65 vite illustri in un guscio di tartaruga


La bellezza di un libro risiede nella densità emozionale e nel fascino intellettuale della sua semplicità, grazie al gap positivo tra la sua preparazione e la confezione finale. Se la prima è mastodontica, accademica, impegnativa, e la seconda è godibile, scorrevole e, soprattutto, densa di erudizione, molto probabilmente si è davanti ad un lavoro da apprezzare senza remore. Il Guscio della tartaruga - Vite più che vere di persone illustri di Silvia Ronchey (Nottetempo, 241 pp., euro 15,50) ne è un esempio evidente. L'autrice, giornalista e professoressa di filologia classica, schizza magistralmente 65 ritratti di grandi personaggi, della classicità e della modernità, con pennellate secche, precise, essenziali. Da Catullo ad Huxley, da Perrault a Zenone, da Verlaine a Pitagora, per passare a Nietzsche, Balzac, Leopardi, Virgilio, Plutarco, Rilke e così via. Al contrario di enciclopedie e Wikipedia, le biografie della Ronchey si presentano come storielle intorno al fuoco.
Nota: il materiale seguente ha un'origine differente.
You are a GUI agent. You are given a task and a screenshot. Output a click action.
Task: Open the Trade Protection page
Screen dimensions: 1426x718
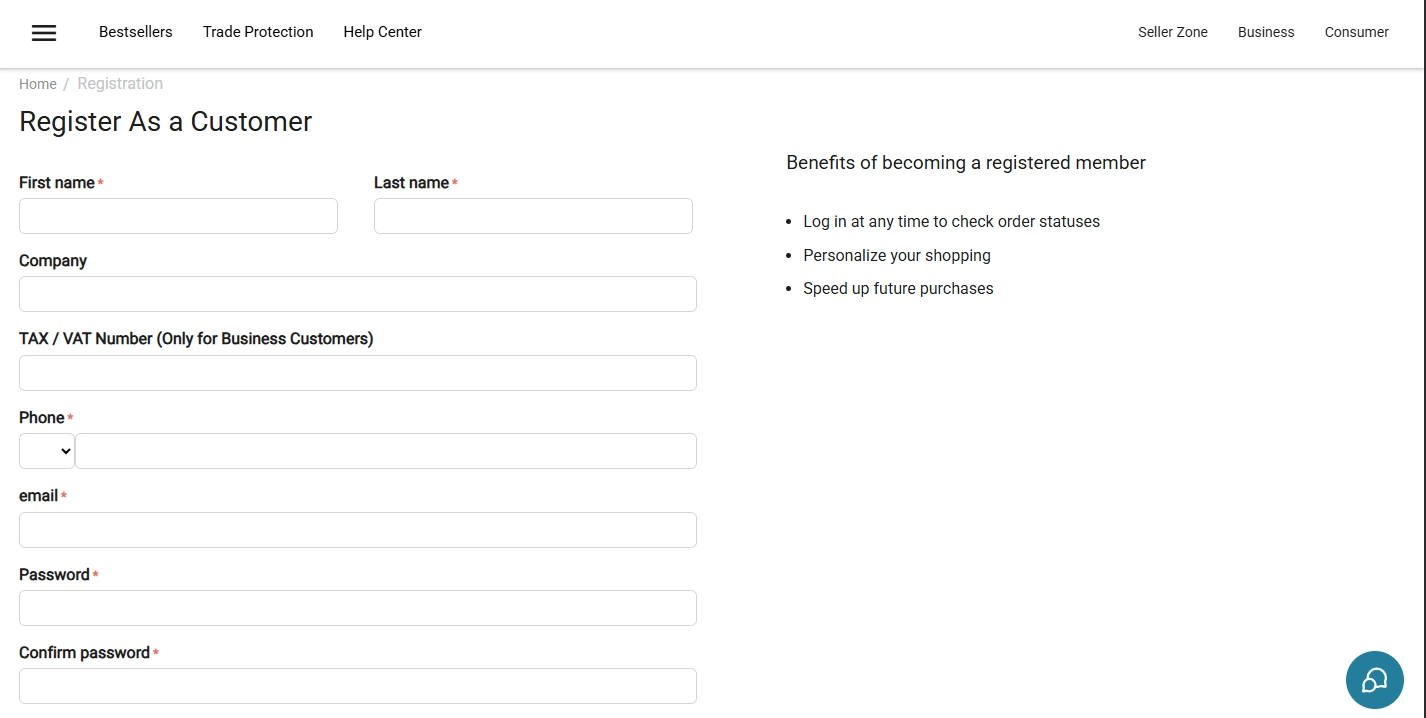257,31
Semplici, lineari, ma, nel contempo, di superbo spessore filologico.
Già, perché il leit motiv di Il guscio della tartaruga è proprio un tessuto di invisibili filamenti di citazioni bibliografiche, anche contrastanti, che in un paio di pagine stampano sull'immaginazione del lettore delle affascinanti vite illustri. Sul «primo dandy della storia» Petronio, ad esempio, viene montato il dubbio finale del suo epilogo proprio grazie ad un incrocio di fonti. In questo passaggio sta il grande merito dell'opera. Da una parte, l'assoluto piacere di leggere più di 60 biografie (genere per veri adepti) con interesse crescente, grazie alla sinfonia narrativa che pervade l'opera. Dall'altra, un crogiuolo di fonti apparentemente irrintracciabili che ne genera il senso: il guscio della tartaruga, ossia un ritratto per i posteri che, mediante le citazioni, ricopre di mistero e fascino il corpo dell'animale, cioè il singolo personaggio. Offrendogli così protezione e attenzione.
L'ultima apprezzabile caratteristica di questa (dis)parata di guru è che, per chi ne avesse voglia ed interesse, Il guscio della tartaruga non finisce all'ultima pagina del libro. Perché la sua impalcatura è installata sul sito Internet di Nottetempo. Dove il lettore, superato un ostacolo di tre indovinelli, verrà premiato con il fil rouge dell'opera. Chi si ferma al tomo, al contrario, rimarrà come l'Eros del Simposio platonico: «un filosofo, un po' a metà tra il sapiente e l'ignorante».